• _Data supplied_:
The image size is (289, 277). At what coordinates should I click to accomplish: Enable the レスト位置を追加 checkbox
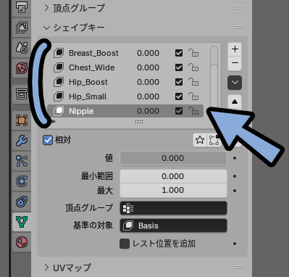pyautogui.click(x=125, y=244)
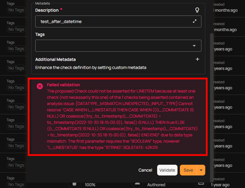Screen dimensions: 245x188
Task: Click the 100% zoom level control
Action: coord(90,184)
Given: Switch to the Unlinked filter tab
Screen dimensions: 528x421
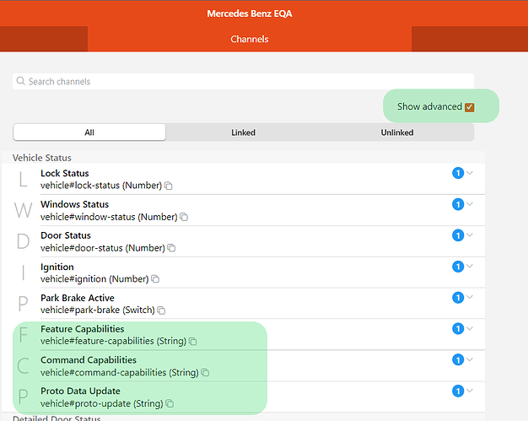Looking at the screenshot, I should [396, 132].
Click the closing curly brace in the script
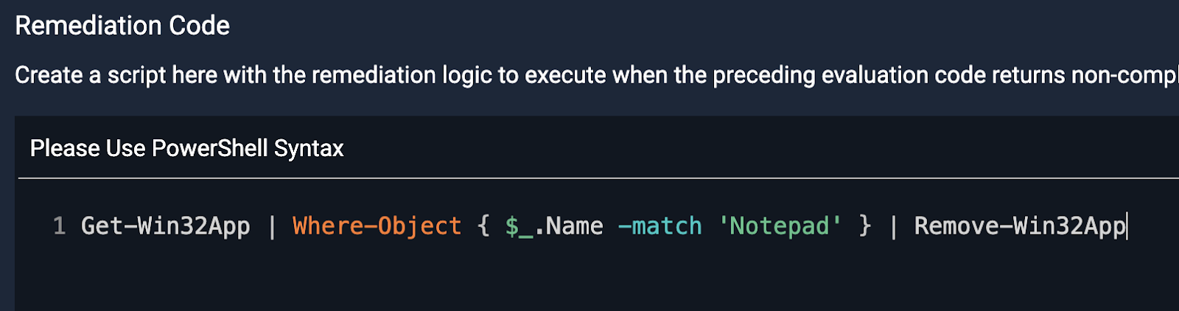1179x311 pixels. coord(865,226)
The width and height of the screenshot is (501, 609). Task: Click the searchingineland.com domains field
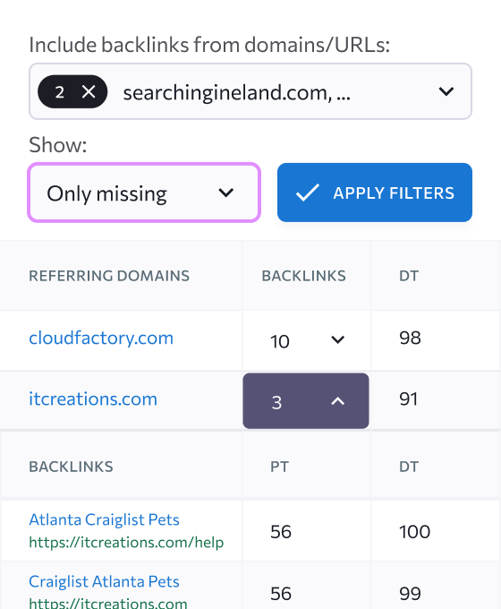click(251, 91)
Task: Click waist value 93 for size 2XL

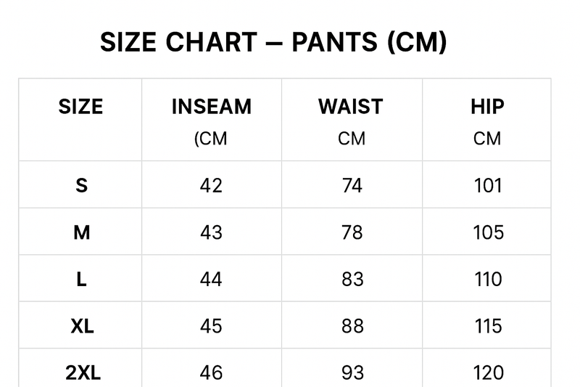Action: point(352,373)
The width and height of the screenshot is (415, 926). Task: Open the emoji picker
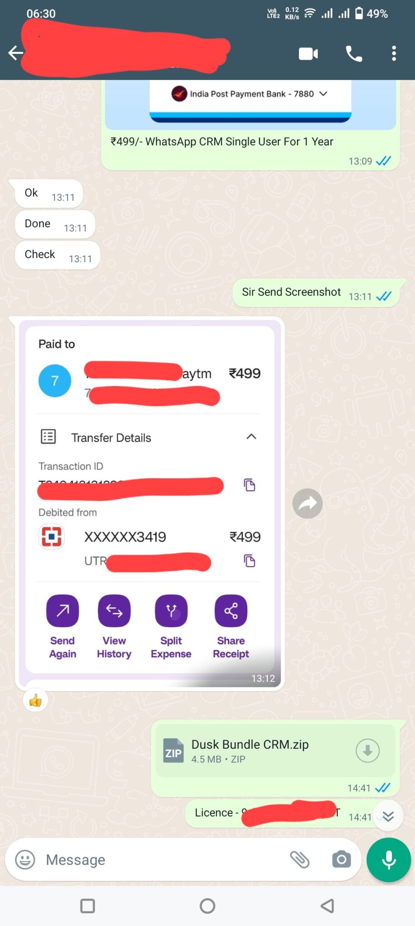click(x=25, y=859)
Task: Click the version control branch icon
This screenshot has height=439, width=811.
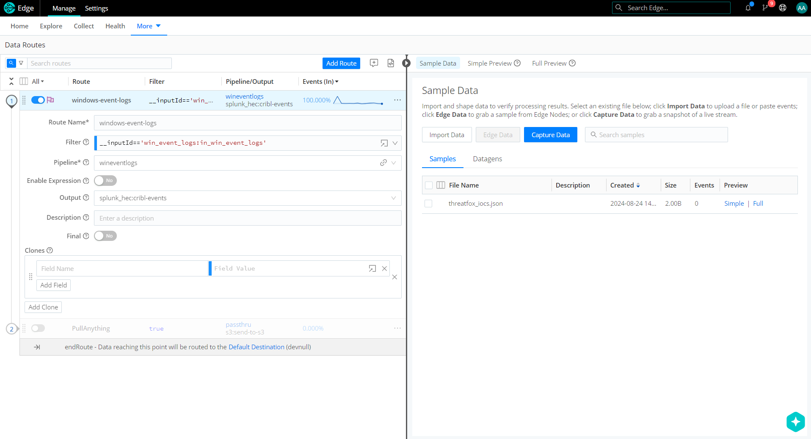Action: click(x=765, y=8)
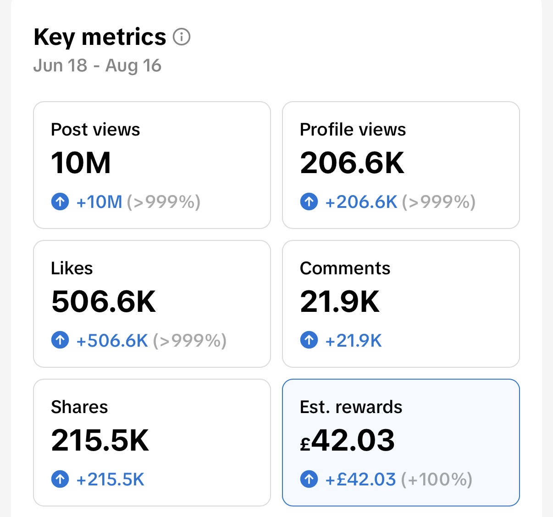
Task: Select the Profile views metric card
Action: coord(401,165)
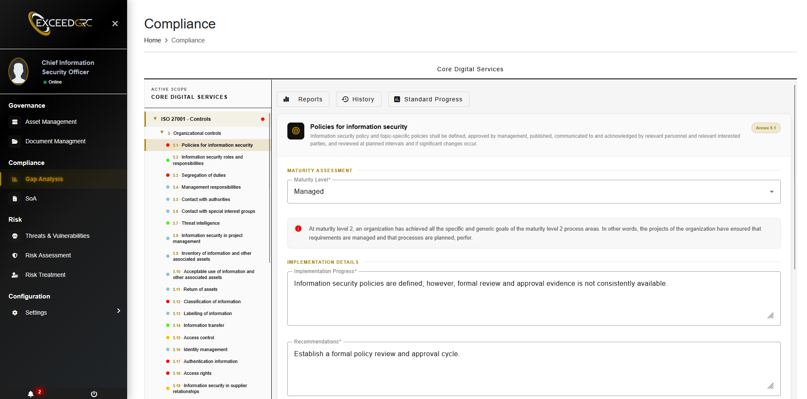Viewport: 807px width, 399px height.
Task: Select Gap Analysis in sidebar
Action: pos(44,179)
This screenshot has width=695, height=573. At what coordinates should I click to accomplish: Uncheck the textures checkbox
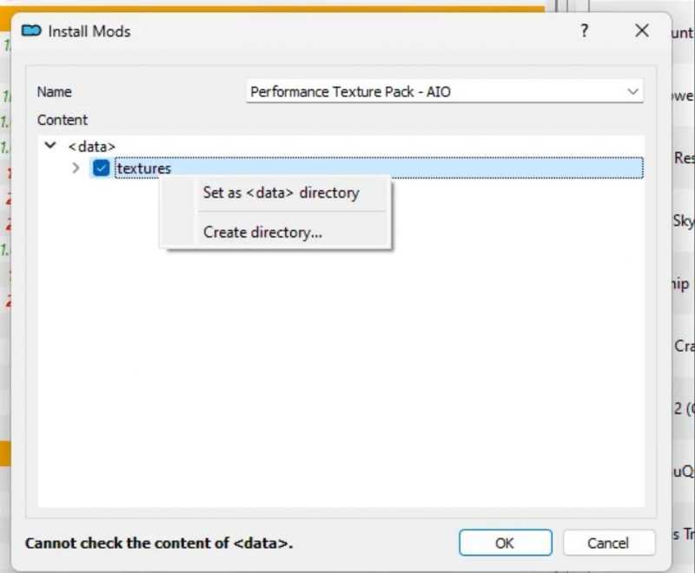[x=101, y=168]
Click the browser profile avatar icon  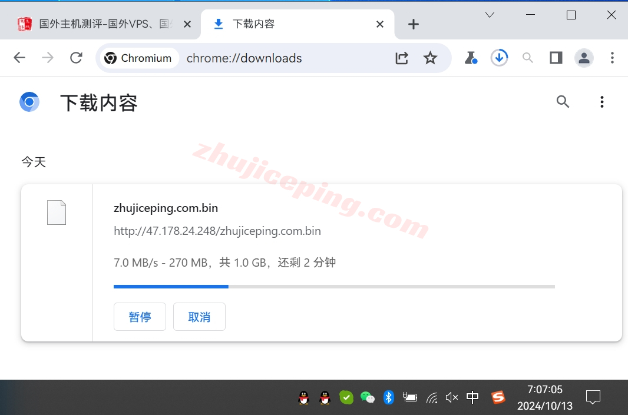(584, 58)
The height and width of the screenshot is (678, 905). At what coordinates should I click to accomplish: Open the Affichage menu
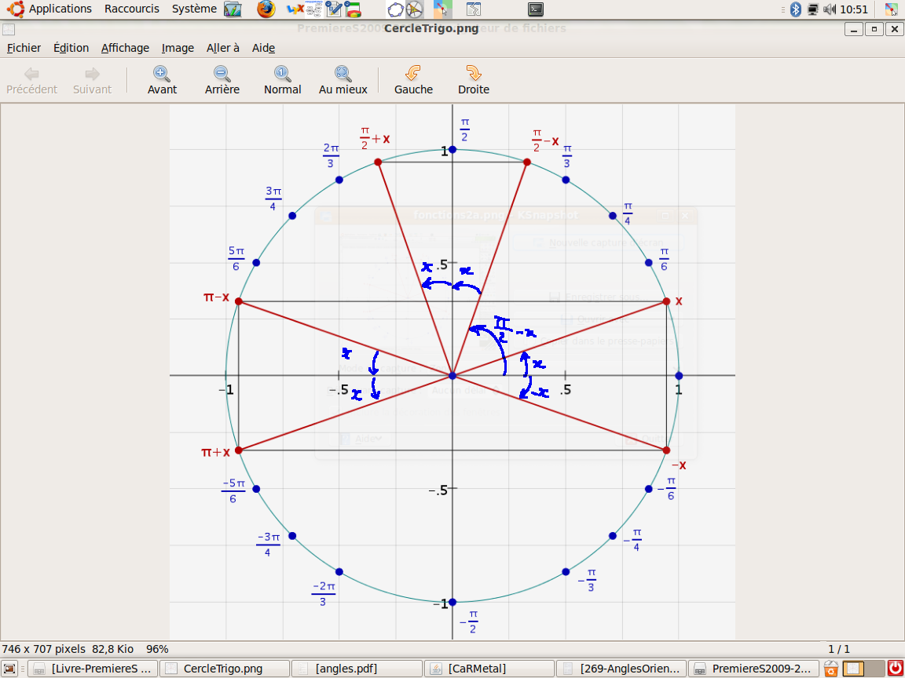125,48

• _What this task involves_:
Take the lines from the first line of the entries through the line with "Task: Click the version control branch icon", inclusive, and give them again exactly, minus any pictures.

• _Your response_:
The image size is (289, 277). At what coordinates should I click to accomplish: Enable the レスト位置を追加 checkbox
pyautogui.click(x=125, y=244)
Screen dimensions: 245x188
Task: Click the 100% zoom level control
Action: coord(90,184)
Given: Switch to the Unlinked filter tab
Screen dimensions: 528x421
Looking at the screenshot, I should [396, 132].
Click the closing curly brace in the script
1179x311 pixels. coord(865,226)
The width and height of the screenshot is (501, 609). Task: Click the searchingineland.com domains field
click(251, 91)
Task: Click waist value 93 for size 2XL

Action: point(352,373)
The width and height of the screenshot is (415, 926). Task: Open the emoji picker
click(x=25, y=859)
Task: Click the version control branch icon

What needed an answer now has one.